Problem statement: Can you continue the passage about the horse-dance video spreading from Seoul, starting after its last sentence?

Text shown:
At first my fellow teacher friends in Seoul eagerly posted the horse-dance video, just for kicks, to all available social wall space. Then, when the YouTube view count refused to plateau, I casually mentioned the video in Skype conversation with a friend who was enjoying the summer in New England. She giggled at the elevator dance scene and commented, “Wow Devan, Korea looks like a fun time.” A week later a second reply was digitally served, “So, you know that video you showed me? It’s here. It’s everywhere. It’s blowing up.” And although I scoffed at my real-life and Twitter friends who continued to miserably misspell ‘Gangnam’ in posts and had never been out clubbing in the song’s swanky section of Seoul, I was proud of Psy and the small yet fiercely determined, extremely successful, technologically advanced and warmhearted country that I chose to call home in 2012.

Supplied information:
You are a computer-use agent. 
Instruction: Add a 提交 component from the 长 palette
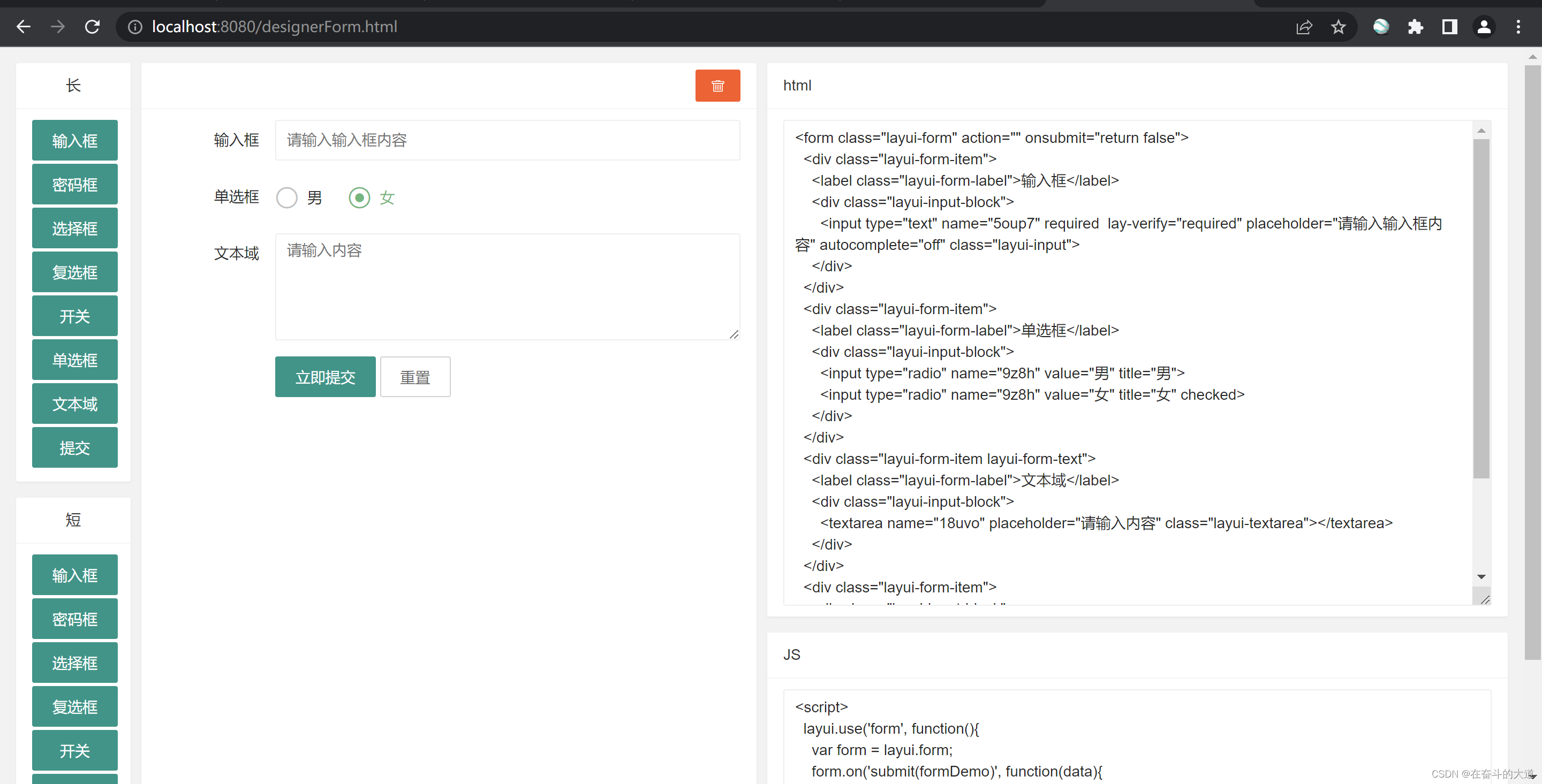(74, 447)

Result of this task:
As I prepare to return home to NH in the next few months and further my career in social media strategy and communications, many details are uncertain. Job searching is a job in itself, but throw in 7,000 miles and a 14 hour time difference between you and your target professional setting  and it becomes almost as challenging as mastering the horse-dance while fumbling through a few Korean lyrics about “a girl with that kind of twist”.

I know some may question why I up and left a marketing job in Boston to move to Korea to teach ESL and eat kimchi at every meal. I don’t think I will be able to answer this question fully for another few years, but I can say I am happier now than I was a year ago and I spent 2012 in close proximity to one of the year’s biggest social media stories. My time in Korea will always and forever be smack dab in the middle of ‘The Year of Gangnam Style’. Or maybe I have that mixed up: Psy’s year of fame just happened to occur during ‘Devan’s Korea Quest.’ Please, just for now, let me believe the latter to be true.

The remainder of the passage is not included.